Fireman's Fund Insurance

Fireman's Fund DRIPs information to users

APPLICATION
PROFILE

Project: Diversified Risk Internet Project (DRIP)

Purpose: To provide customers with the ability to review and analyze claim information from a variety of summary and detail perspectives.

Benefits: Eases the delivery of ad hoc reports to internal and external clients; reduced monthly paper production by one-third within two months of implementation.

Platform: Windows NT

Through the 1990s, Fireman's Fund Insurance had successfully built systems that provided electronic information to its internal users. By the end of the decade, developers were working hard to extend those capabilities to its extensive external network of independent insurance agents, third-party vendors, re-insurers and others that required fundamental data to do their jobs.

"We wanted to extend the system to provide customers [and partners] with a vehicle that would let them read information online that they had to get on paper in the past," said Dave Freese, business systems manager at Fireman's Fund's Novato, Calif., Commercial Division. "We wanted to do it without having to tie into our network; therefore, we needed a Web-based system."

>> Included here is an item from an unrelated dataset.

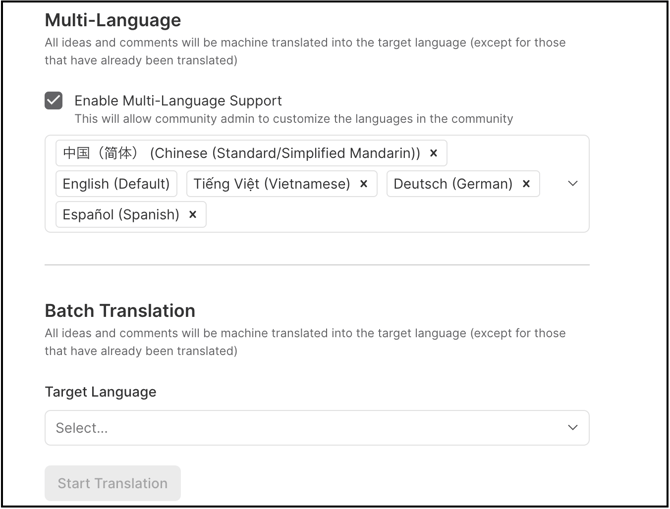Click the Target Language field label

(100, 392)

Thus were the plans laid for the Diversified Risk Internet Project (DRIP), an intranet-based system that allows external Fireman's Fund partners and employees to access, review and analyze claim information from a variety of summary and detail perspectives. The project was initiated as a proof of concept effort in late 1998, marking this development team's entry into the world of Web development.

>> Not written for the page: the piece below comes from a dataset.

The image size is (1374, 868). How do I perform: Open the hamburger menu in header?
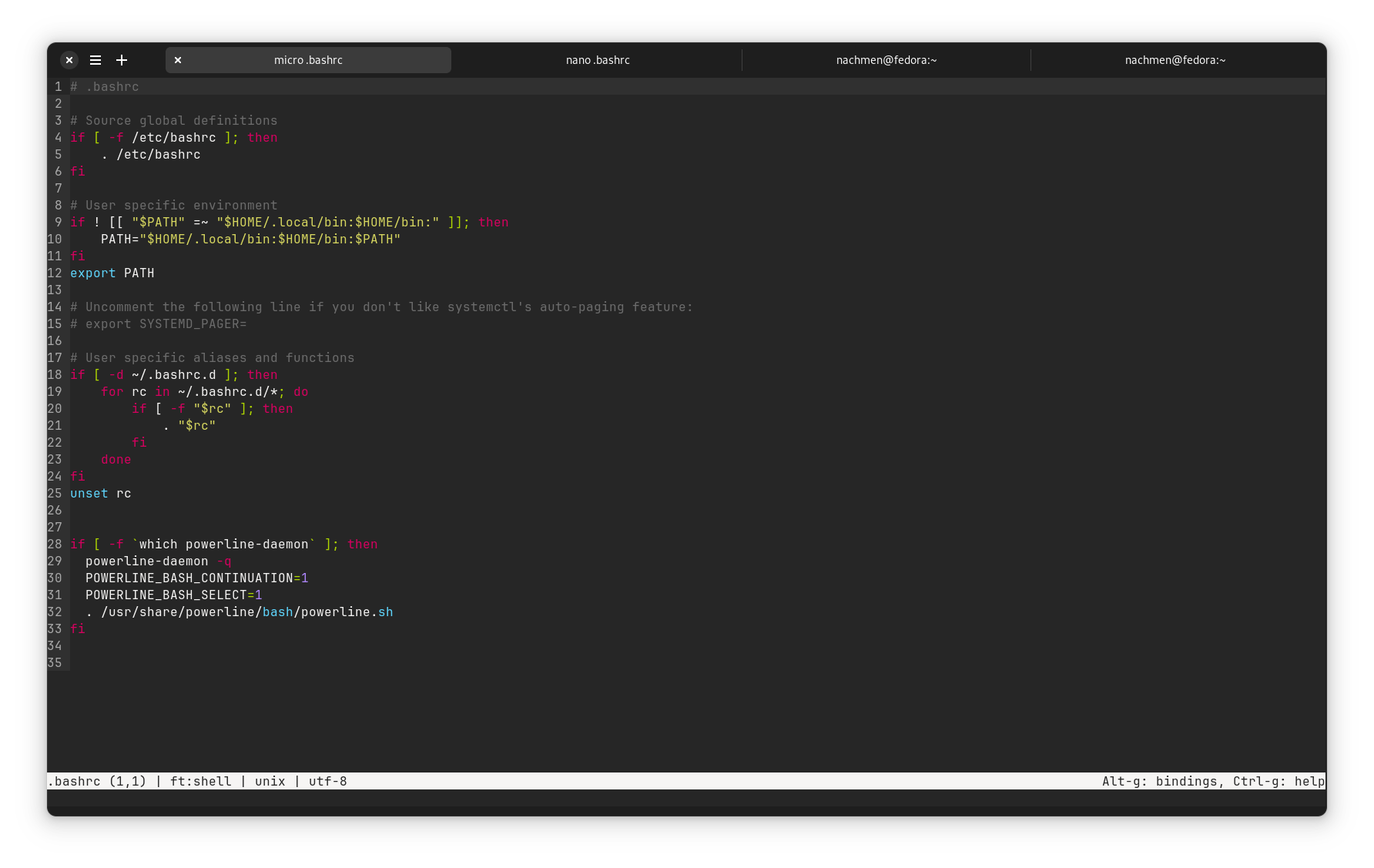pyautogui.click(x=96, y=60)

Freese said an early decision by the development team and its managers to use a Web-based toolset from SAS Institute Inc., Raleigh, N.C., was made quickly because the data to be distributed was already stored in SAS data marts stored in SAS server technologies. The data marts held information accessed from Fireman's Fund corporate mainframes. He noted that the Fireman's Fund unit has been using SAS since 1983, which kept developers very familiar with the base technology. Following an evaluation of SAS data publishing tools, the team decided to utilize the SAS/IntrNet technology for the project. The team also settled on Microsoft's Web server, the Internet Information Server (IIS), as the access point for external access. Developers utilized SAS data libraries and SAS reporting logic that already existed within the operation, saving significant development time and money, Freese said.

TOOLS

Microsoft Internet Information Server (IIS), SAS/IntrNet data server

The biggest challenge facing the team was ensuring that client data and Fireman's Fund data remained secure during the interactions over the intranet, Freese said. The decision was made to build a security system that used several new systems in addition to the standard user ID and password requirements. For example, developers used the SAS tools to design a customer profile management system that can limit access to specific data, he said.

The decision to add Internet capabilities to the DRIP project was well received by veteran developers at the unit, who are looking to work with new technologies, Freese said. He noted that just two years ago, this development unit did no Internet development. Today, 30% to 40% of projects are Web-related, said Freese. The DRIP team depended on training from SAS instructors and "a good portion of trial and error" in building the intranet, he added.

Testing began on a beta version of the product in November 1998, and the system moved into production by July 1999. "The system started as a proof of concept," Freese said. "We built it quickly and sought acceptance from users. We went from design to [beta] delivery in six weeks."

Freese said the system quickly proved its cost-cutting mettle in savings resulting from reduced paper requirements. After just a month or six weeks on the new systems, nearly half of the users requested that the distribution of paper reports be stopped. "That cut the paper outlay by 40% just to these users," he said.